Se metió en la bañera lentamente. El agua caliente ayudo a relajar los músculos que los tenía bastante agarrotados. Sonrió satisfecha al recordar las suplicas del hombre:"Oh, no, por favor, piedad! Te daré dragones de oro, si!" Pero de nada había servido, lo que menos necesitaba era dinero.
Lo que más le gustaba era asesinar. Era una ofrenda al Dios de muchos rostros, el único dios en el que la joven creía. A los 11 años lo conoció, y llevaba muchos años a su servicio. Iba de aquí para allá, con un nombre distinto y un rostro distinto.
Un día podía ser una hermosa doncella, al día siguiente una anciana mendiga y al otro un gallardo caballero.

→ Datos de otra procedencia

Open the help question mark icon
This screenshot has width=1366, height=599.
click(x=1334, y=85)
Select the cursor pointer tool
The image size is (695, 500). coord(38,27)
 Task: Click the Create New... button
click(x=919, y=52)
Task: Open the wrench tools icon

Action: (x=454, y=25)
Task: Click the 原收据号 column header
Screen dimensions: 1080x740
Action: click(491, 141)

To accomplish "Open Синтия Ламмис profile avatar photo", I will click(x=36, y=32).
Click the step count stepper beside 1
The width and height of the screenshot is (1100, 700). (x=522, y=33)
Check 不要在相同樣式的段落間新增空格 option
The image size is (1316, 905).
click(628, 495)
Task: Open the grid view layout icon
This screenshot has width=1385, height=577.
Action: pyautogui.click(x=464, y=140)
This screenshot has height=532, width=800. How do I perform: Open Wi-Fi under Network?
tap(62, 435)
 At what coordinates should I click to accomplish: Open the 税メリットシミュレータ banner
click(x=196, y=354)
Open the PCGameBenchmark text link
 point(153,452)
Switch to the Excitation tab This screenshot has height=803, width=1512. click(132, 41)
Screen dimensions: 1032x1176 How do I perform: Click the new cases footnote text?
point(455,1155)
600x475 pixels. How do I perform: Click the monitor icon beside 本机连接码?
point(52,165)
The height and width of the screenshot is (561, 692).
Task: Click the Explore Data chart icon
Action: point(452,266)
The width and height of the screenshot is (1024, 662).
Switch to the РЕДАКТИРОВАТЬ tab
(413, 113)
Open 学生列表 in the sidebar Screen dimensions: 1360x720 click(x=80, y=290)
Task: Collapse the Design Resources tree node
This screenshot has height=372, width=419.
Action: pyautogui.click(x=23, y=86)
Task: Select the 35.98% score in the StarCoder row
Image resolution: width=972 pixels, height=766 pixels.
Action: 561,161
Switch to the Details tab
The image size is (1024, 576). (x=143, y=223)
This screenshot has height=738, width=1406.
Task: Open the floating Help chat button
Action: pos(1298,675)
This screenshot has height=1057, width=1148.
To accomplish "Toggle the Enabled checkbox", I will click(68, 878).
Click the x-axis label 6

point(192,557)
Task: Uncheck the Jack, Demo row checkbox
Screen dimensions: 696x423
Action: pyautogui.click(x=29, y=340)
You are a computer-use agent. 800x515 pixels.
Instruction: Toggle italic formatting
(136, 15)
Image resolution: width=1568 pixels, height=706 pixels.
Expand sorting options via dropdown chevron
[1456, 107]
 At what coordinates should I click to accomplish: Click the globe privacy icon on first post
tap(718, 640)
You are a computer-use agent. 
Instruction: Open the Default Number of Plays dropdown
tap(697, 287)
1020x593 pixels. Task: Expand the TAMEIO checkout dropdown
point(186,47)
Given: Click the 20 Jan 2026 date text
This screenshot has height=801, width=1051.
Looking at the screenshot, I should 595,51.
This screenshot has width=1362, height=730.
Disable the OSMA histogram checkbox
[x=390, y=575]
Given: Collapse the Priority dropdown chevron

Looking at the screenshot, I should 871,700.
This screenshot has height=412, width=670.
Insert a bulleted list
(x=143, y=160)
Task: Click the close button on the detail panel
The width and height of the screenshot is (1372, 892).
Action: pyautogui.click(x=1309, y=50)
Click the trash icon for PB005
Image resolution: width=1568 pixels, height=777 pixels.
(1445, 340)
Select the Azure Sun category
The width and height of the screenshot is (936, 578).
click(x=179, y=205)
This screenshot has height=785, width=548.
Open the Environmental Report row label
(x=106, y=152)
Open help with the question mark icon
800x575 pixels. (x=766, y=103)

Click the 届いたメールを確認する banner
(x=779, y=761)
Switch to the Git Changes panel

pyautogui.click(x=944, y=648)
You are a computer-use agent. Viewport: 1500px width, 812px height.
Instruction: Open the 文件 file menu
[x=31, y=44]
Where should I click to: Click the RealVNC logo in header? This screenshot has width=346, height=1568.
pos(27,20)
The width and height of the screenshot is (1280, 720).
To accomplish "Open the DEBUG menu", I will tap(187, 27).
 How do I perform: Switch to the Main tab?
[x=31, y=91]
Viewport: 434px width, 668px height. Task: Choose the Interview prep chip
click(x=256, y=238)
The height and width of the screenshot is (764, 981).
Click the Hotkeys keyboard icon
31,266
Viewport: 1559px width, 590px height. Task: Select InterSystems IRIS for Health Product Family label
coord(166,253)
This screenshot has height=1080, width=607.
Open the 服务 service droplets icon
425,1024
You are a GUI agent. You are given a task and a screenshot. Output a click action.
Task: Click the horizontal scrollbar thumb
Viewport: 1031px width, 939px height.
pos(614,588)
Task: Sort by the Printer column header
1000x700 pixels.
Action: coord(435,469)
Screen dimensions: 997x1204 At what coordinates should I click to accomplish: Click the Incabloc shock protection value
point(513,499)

Pero al final del día siempre volvía a ser la misma. Había intentado miles de veces deshacerse de esa joven, si, lo había intentado. Pero hasta el hombre bondadoso le había dicho que era imposible dejar de lado su verdadero yo.
Resignada, cerró los ojos y trato de no pensar en la imagen que reflejaba el espejo. Conto largo rato hasta que cansada abrió los ojos. A veces, cuando se veía en el espejo se desconcertaba: había olvidado el paso del tiempo. La última vez que se reflejo en el espejo era una niña de 12 años. Y ahora… era una mujer. Si, su cuerpo la delataba.
Avergonzada, aparto la vista. Se puso un viejo vestido verde descolorido y se trenzo el pelo.
No tenía nada que hacer, y se dispuso a leer aquel viejo libro que alguien le había regalado hace ya tiempo. Mientras leía recordaba la calidez de la sangre en sus manos, el grito ahogado de las víctimas, la suplica muda en sus ojos… ella había nacido para eso.
Si, así lo sentía cada vez que clavaba el puñal en el estomago, o rajaba la garganta de alguien.
Era silenciosa y rápida. Apenas si la veían. Y eso la hacía feliz.